**What is needed**
Repeat only the lines below from the one containing "De Nieuwe Soberheid (839, 768)" through the one containing "December 2013 (23, 2237)", inclusive, exactly as written.

Stored records
============================================================
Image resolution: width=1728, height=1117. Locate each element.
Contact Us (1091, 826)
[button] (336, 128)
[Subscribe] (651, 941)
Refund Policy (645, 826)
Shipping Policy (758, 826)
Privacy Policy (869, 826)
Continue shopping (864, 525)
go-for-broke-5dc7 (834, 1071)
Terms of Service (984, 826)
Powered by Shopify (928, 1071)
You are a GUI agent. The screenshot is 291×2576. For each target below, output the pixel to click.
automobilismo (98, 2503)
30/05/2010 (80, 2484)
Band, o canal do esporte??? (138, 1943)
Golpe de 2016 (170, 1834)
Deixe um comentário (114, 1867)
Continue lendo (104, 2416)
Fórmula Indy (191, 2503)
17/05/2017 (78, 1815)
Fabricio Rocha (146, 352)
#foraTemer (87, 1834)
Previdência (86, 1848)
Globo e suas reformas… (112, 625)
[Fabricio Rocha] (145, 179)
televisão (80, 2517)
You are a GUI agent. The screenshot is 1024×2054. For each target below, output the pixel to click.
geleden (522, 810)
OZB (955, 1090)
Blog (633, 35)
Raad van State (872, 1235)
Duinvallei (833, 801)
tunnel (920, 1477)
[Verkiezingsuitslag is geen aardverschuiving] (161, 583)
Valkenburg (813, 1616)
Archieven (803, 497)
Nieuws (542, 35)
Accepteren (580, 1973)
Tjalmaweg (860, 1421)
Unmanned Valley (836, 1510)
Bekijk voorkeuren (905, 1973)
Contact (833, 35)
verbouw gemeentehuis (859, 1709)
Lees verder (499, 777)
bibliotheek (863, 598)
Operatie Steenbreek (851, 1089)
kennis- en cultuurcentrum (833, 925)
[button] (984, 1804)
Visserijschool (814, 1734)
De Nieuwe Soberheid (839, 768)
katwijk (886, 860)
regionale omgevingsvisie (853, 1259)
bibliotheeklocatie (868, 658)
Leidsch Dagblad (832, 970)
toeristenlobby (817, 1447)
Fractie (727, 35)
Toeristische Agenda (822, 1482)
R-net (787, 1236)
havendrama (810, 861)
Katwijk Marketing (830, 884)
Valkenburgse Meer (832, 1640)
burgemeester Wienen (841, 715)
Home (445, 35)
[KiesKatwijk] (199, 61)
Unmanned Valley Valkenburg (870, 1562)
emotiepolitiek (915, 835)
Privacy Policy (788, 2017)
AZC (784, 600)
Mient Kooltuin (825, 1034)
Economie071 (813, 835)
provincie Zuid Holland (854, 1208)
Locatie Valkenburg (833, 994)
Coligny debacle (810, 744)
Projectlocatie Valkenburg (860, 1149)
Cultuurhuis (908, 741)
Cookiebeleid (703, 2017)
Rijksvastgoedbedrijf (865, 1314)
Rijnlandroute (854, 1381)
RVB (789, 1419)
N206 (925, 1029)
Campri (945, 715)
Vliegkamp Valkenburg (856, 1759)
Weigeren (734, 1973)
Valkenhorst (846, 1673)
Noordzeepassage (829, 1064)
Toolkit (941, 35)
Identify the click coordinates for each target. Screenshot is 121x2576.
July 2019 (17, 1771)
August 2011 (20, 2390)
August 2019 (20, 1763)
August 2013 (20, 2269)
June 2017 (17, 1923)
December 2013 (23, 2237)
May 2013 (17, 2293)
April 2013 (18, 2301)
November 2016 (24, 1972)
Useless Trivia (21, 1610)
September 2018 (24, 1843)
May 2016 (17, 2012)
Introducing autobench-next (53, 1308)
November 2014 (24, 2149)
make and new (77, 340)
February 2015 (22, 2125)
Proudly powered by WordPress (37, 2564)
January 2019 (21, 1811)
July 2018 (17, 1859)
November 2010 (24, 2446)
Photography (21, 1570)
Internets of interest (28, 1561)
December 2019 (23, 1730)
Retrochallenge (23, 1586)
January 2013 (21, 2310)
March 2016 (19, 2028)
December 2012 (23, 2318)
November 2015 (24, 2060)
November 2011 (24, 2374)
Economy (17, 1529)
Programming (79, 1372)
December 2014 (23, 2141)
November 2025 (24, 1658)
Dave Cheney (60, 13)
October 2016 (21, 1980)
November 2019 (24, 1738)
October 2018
============================================================
**Expected answer**
De Nieuwe Soberheid (839, 768)
katwijk (886, 860)
regionale omgevingsvisie (853, 1259)
bibliotheeklocatie (868, 658)
Leidsch Dagblad (832, 970)
toeristenlobby (817, 1447)
Fractie (727, 35)
Toeristische Agenda (822, 1482)
R-net (787, 1236)
havendrama (810, 861)
Katwijk Marketing (830, 884)
Valkenburgse Meer (832, 1640)
burgemeester Wienen (841, 715)
Home (445, 35)
[KiesKatwijk] (199, 61)
Unmanned Valley Valkenburg (870, 1562)
emotiepolitiek (915, 835)
Privacy Policy (788, 2017)
AZC (784, 600)
Mient Kooltuin (825, 1034)
Economie071 (813, 835)
provincie Zuid Holland (854, 1208)
Locatie Valkenburg (833, 994)
Coligny debacle (810, 744)
Projectlocatie Valkenburg (860, 1149)
Cultuurhuis (908, 741)
Cookiebeleid (703, 2017)
Rijksvastgoedbedrijf (865, 1314)
Rijnlandroute (854, 1381)
RVB (789, 1419)
N206 (925, 1029)
Campri (945, 715)
Vliegkamp Valkenburg (856, 1759)
Weigeren (734, 1973)
Valkenhorst (846, 1673)
Noordzeepassage (829, 1064)
Toolkit (941, 35)
Identify the click coordinates for each target. Screenshot is 121x2576.
July 2019 (17, 1771)
August 2011 (20, 2390)
August 2019 (20, 1763)
August 2013 (20, 2269)
June 2017 (17, 1923)
December 2013 (23, 2237)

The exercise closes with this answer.